-- START OF RECORDED DATA --

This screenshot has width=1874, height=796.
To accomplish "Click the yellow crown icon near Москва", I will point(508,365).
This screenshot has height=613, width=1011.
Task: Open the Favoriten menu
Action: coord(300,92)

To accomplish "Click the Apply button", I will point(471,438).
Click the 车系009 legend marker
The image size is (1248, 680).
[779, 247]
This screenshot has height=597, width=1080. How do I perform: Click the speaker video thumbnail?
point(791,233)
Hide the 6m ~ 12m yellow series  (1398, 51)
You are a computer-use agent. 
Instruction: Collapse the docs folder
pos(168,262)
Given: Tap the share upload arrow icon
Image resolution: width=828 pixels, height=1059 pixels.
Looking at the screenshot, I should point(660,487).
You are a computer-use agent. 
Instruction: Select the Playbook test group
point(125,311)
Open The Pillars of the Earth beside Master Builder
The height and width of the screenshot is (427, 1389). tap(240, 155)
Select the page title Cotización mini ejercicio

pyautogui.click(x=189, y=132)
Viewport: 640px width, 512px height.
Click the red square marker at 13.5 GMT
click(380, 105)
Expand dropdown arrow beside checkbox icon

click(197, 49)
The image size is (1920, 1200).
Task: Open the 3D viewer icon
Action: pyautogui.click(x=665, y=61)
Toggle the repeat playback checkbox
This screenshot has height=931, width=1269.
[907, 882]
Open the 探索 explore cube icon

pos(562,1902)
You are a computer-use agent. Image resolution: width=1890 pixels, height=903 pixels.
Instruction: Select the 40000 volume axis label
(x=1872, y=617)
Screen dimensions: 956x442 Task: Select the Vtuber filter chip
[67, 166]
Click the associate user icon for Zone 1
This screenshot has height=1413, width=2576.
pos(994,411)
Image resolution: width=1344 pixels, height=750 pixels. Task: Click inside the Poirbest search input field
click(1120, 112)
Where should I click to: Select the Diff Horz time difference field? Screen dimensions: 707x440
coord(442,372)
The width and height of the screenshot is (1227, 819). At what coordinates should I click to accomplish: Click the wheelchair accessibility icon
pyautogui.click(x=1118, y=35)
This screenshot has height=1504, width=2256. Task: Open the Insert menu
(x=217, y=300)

-- END OF RECORDED DATA --

▶ TASK DIRECTIONS: Copy out every line of the stored items above without changing a single character.

▶ ANSWER TO THE TASK:
This screenshot has width=1874, height=796.
To accomplish "Click the yellow crown icon near Москва", I will point(508,365).
This screenshot has height=613, width=1011.
Task: Open the Favoriten menu
Action: coord(300,92)

To accomplish "Click the Apply button", I will point(471,438).
Click the 车系009 legend marker
The image size is (1248, 680).
[779, 247]
This screenshot has height=597, width=1080. How do I perform: Click the speaker video thumbnail?
point(791,233)
Hide the 6m ~ 12m yellow series  (1398, 51)
You are a computer-use agent. 
Instruction: Collapse the docs folder
pos(168,262)
Given: Tap the share upload arrow icon
Image resolution: width=828 pixels, height=1059 pixels.
Looking at the screenshot, I should point(660,487).
You are a computer-use agent. 
Instruction: Select the Playbook test group
point(125,311)
Open The Pillars of the Earth beside Master Builder
The height and width of the screenshot is (427, 1389). tap(240, 155)
Select the page title Cotización mini ejercicio

pyautogui.click(x=189, y=132)
Viewport: 640px width, 512px height.
Click the red square marker at 13.5 GMT
click(380, 105)
Expand dropdown arrow beside checkbox icon

click(197, 49)
The image size is (1920, 1200).
Task: Open the 3D viewer icon
Action: pyautogui.click(x=665, y=61)
Toggle the repeat playback checkbox
This screenshot has height=931, width=1269.
[907, 882]
Open the 探索 explore cube icon

pos(562,1902)
You are a computer-use agent. Image resolution: width=1890 pixels, height=903 pixels.
Instruction: Select the 40000 volume axis label
(x=1872, y=617)
Screen dimensions: 956x442 Task: Select the Vtuber filter chip
[67, 166]
Click the associate user icon for Zone 1
This screenshot has height=1413, width=2576.
pos(994,411)
Image resolution: width=1344 pixels, height=750 pixels. Task: Click inside the Poirbest search input field
click(1120, 112)
Where should I click to: Select the Diff Horz time difference field? Screen dimensions: 707x440
coord(442,372)
The width and height of the screenshot is (1227, 819). At what coordinates should I click to accomplish: Click the wheelchair accessibility icon
pyautogui.click(x=1118, y=35)
This screenshot has height=1504, width=2256. Task: Open the Insert menu
(x=217, y=300)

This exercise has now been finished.